For me, though, I’m nominating “China Girl” as the worst song in the history of the universe. My particular hatred of this song has largely to do with the fact that it was created by the same human who had, just in the previous few years, created music as divinely transcendent as “‘Heroes’” and “Under Pressure”. Undoubtedly following Bowie through the years will always be a difficult task, not because of his stylistic jumps but because of his not-too-occasional lapses into toe-curling banality. It’s an ongoing thing. I mean, how to reconcile that the very album that contains the great “Rebel Rebel” and “1984” could actually be titled after the completely horrible “Diamond Dogs”?
Oh, and there was Tin Machine. In fact, there was the entire 1980s…
Bowie pissed all over the 1970s.
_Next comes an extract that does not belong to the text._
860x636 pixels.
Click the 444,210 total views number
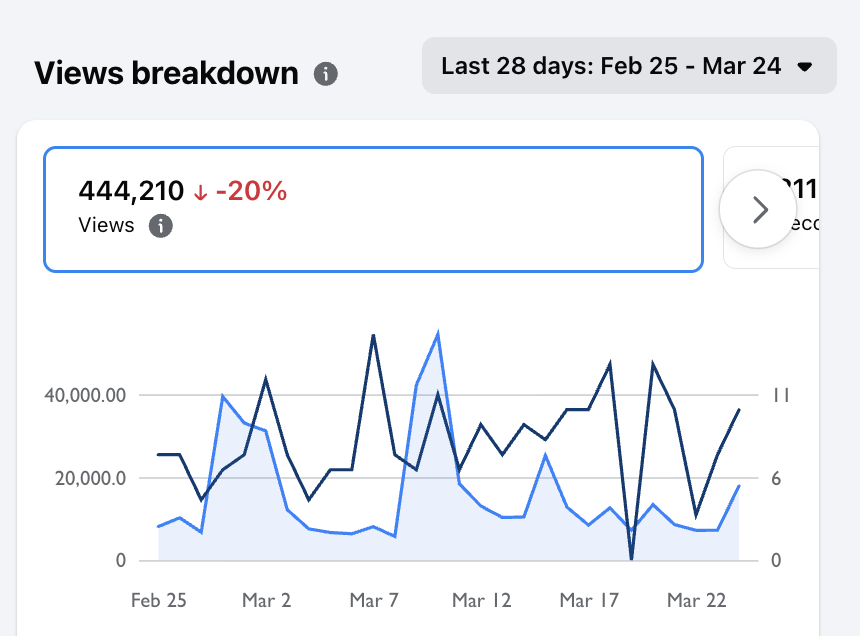(131, 191)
His 1970s discography is such an embarrassment of riches that, by the time Scary Monsters came out, the fact that the album wasn’t up to much didn’t stop it from being a triumphant coronation. So much so that Bowie was able to hop from Elvis’s record company to EMI, the label the Sex Pistols had so recently decried. Eager to suck that corporate teat, Bowie suddenly put on a suit and bleached his soul of anything approaching ‘edge’, ‘passion’, ‘integrity’ or ‘enjoyable music’. He came out with an album called Let’s Dance. As Reagan and Thatcher celebrated recent victories, this new plastic-Bowie sold by the boatloads.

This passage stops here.